Alice no responde de inmediato. Y cuando lo hace no es para hablar de James, sino de nuestro padre.

—¿Sabías que solía observaros a ti y a papá cuando estabais en la biblioteca? Me paraba en la ventana, desde fuera de la casa, o me quedaba en el umbral de la puerta viéndoos reír y hablar de libros. Parecía muy sencillo el modo en que lo compartíais todo, pero cuando yo me interesaba por la biblioteca o por la colección de papá, él me escuchaba a medias, siempre deseoso de volver a estar en tu compañía.

Suspiro.

—Estoy segura de que papá sabía que, en realidad, no te interesaba la biblioteca, Alice. No dudo que apreciara tus esfuerzos, pero no le gustaba que lo hicieras.

—Claro. No puede ser que simplemente no le interesase yo, ¿no? —le tiembla la voz—. Yo estaba sola, Lia. Mamá había muerto. Tú tenías a papá y a Henry. Henry tenía a Edmund. Y tía Virginia siempre estaba pendiente de ti, incluso antes de que comprendiese por qué me miraba con suspicacia.

Sus palabras caen como el plomo. Lleva razón. Para mí ser consciente de ello es como una cuchillada en el corazón, ¿pues no me hace eso también a mí culpable de que Alice decidiera rechazar su papel de guardiana? ¿No es posible que si hubiese recibido el amor que le fue negado, se hubiera puesto de parte de las hermanas?

Cruzo el pedregoso camino para volver a ocupar mi sitio en el banco, a su lado. Me vuelvo hacia ella y tomo su caliente mano con la mía.

—Supongo que nunca me di cuenta de lo sola que estabas. Siempre parecías feliz, despreocupada. Hablar de la biblioteca parecía aburrirte y supongo que después de intentarlo unas cuantas veces dejé de hacerlo.

—No quería que ni papá ni tú os dierais cuenta de lo mucho que me dolía. No quería que tuvieses ese poder sobre mí —se encoge de hombros y aparta la vista—. Así que fingía que no me importaba.

—Lo siento, Alice. Siento haberte hecho daño —me es más difícil de lo que esperaba decir esas palabras. No porque no sean ciertas, sino a causa de Henry. Porque cada injusticia, cada dolor infligido a Alice parece merecido a la luz de lo que le hizo a Henry.

Sin embargo, pronuncio esas palabras. Las digo porque Alice necesita escucharlas y, sí, las digo porque debo hacerlo si quiero llegar a tener la más mínima esperanza de ganarme su apoyo.

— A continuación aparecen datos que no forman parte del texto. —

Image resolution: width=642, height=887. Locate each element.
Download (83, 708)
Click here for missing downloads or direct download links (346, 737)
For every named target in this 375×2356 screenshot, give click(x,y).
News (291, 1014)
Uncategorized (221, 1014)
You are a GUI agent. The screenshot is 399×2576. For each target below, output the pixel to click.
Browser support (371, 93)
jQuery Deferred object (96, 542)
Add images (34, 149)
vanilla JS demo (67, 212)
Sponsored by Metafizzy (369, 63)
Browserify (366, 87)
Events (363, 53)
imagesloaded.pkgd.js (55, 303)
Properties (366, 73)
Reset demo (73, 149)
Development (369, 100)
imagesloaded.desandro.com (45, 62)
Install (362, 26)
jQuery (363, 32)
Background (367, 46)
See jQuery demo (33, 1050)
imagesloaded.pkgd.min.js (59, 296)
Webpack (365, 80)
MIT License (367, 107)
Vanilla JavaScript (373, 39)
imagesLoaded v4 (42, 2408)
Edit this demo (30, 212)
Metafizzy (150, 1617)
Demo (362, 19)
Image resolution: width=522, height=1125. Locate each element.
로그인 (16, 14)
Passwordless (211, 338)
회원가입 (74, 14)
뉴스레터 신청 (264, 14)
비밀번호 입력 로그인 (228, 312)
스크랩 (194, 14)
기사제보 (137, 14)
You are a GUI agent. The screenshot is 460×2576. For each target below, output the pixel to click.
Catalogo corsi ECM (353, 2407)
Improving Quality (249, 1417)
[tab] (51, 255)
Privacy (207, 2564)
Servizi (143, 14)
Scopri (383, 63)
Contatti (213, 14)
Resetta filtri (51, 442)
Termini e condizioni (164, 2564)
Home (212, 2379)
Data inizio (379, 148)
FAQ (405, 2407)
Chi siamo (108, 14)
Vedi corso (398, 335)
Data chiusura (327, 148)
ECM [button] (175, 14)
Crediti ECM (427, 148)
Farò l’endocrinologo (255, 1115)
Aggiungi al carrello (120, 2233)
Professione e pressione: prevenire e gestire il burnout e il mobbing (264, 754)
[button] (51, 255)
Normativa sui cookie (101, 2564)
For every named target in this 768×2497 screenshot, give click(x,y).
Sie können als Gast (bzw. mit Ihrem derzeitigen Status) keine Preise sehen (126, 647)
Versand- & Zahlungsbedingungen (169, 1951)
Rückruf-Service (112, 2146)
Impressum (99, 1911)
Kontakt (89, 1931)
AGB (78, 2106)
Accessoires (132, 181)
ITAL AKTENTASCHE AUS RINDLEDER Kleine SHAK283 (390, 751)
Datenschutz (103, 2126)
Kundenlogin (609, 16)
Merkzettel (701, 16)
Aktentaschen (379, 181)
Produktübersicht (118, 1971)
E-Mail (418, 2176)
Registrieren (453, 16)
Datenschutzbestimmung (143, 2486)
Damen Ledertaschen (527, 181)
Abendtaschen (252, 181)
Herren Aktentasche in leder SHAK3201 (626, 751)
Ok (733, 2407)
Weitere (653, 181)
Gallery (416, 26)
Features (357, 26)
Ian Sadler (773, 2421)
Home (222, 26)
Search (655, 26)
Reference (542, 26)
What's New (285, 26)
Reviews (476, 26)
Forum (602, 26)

—Ya no tiene importancia —su garganta se tensa al tragarse la emoción de hace unos momentos.

—Tal vez no. ¿Podemos, entonces, dejar atrás el pasado? ¿Podemos trabajar juntas para cerrar la puerta a Samael y poder comenzar de nuevo? ¿Para que puedas comenzar de nuevo con James?

Alice retira despacio su mano de la mía, la pone sobre su regazo y vuelve la vista de nuevo al agua.

—Ese no es mi lugar —se limita a decir.

Es una extraña afirmación. Me doy cuenta de que me veo obligada a disimular mi asombro.

—Sí que lo es, Alice. Como guardiana, es el lugar que debes ocupar antes que ningún otro.

—Trata de entenderlo, Lia —su voz parece provenir de muy, muy lejos y sé que la estoy perdiendo, que estoy perdiendo la ocasión de ponerla de nuestro lado—. Siempre me he identificado con las almas. Siempre he colaborado con su causa. Siempre.

Sus palabras suenan con una contundencia que no puedo rechazar.

De nuevo siento un peso en el corazón cuando le respondo.

—Entonces, ¿no vendrás a ayudarnos? ¿No desempeñarás tu papel como guardiana, aunque puedas perder a James?

Se vuelve para mirarme.

—Lo siento, Lia. Es demasiado tarde. La única certeza que tengo sobre mí es que apoyo la causa de las almas. Es la parte que domina en mí. Es la parte que domina mi voluntad. Sin ella creo que dejaría de ser yo —se pone en pie y me mira desde arriba con algo triste e indescriptible en los ojos mientras se dispone a marcharse—. Lo siento por ti, Lia. Te deseo suerte en el cumplimiento de tu destino. Me temo que la vas a necesitar, y mucha.